In the first post of our Amazon EKS series, we went deep into what EKS is and how organizations that run Kubernetes can benefit from it. In this second installment, we’ll learn why it’s essential for organizations to monitor EKS logs, along with how to do it.
To recap, Amazon’s Elastic Container Service for Kubernetes (Amazon EKS) is a managed service that enables organizations to simply run Kubernetes on AWS without having to maintain their own K8s control plane, similar to Google’s GKE and Microsoft’s Azure Kubernetes Service (AKS).

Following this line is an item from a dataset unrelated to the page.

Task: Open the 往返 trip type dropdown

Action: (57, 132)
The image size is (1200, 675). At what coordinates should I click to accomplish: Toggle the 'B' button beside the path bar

Amazon EKS provisions clusters of worker nodes using Amazon Machine Image (AMI) and the AWS CloudFormation script. Because Amazon provisions, scales, and manages the Kubernetes control plane for your organization in several availability zones (AZs), IT teams are relieved of the operational burden of managing Kubernetes.
Read more: What is Amazon EKS?
Logging and Monitoring Amazon EKS using CloudWatch
CloudWatch is the built-in monitoring platform for AWS. Organizations use CloudWatch to collect and track metrics on AWS cloud resources and the apps that run on AWS. Many organizations rely on CloudWatch to collect and monitor log data, set alerts and alarms, and configure workflows to automatically audit and react to changes in AWS environments. In EKS, CloudWatch is one of the simplest ways to aggregate and expose metrics for EKS clusters.
Just in 2019, Amazon announced that Amazon EKS now has the capability to send log data from the K8s control plane to Amazon CloudWatch Logs. Through this, teams will find it easier to monitor changes to their systems, as well as how their EKS clusters are performing. In EKS, there are several log types which correspond to specific components of the provisioned Kubernetes control plane. You can read more about Kubernetes Components here.
What are EKS Logs?
Logs are invaluable to IT teams as they are crucial in monitoring the health of your data and systems. Logging is extremely helpful in validating the health of your Kubernetes clusters. It also makes it easier for teams to generate alerts to ensure operational events are reviewed regularly or when there are peculiarities.
In the control plane logging feature, teams can select the log types they need and log data will be sent as log streams to the corresponding EKS cluster group in CloudWatch.
The following log types are supported:
- API server logs (api) - Your EKS cluster’s API service is the Kubernetes component that exposes the K8S API. The API server logs contain information on API requests made to your EKS cluster.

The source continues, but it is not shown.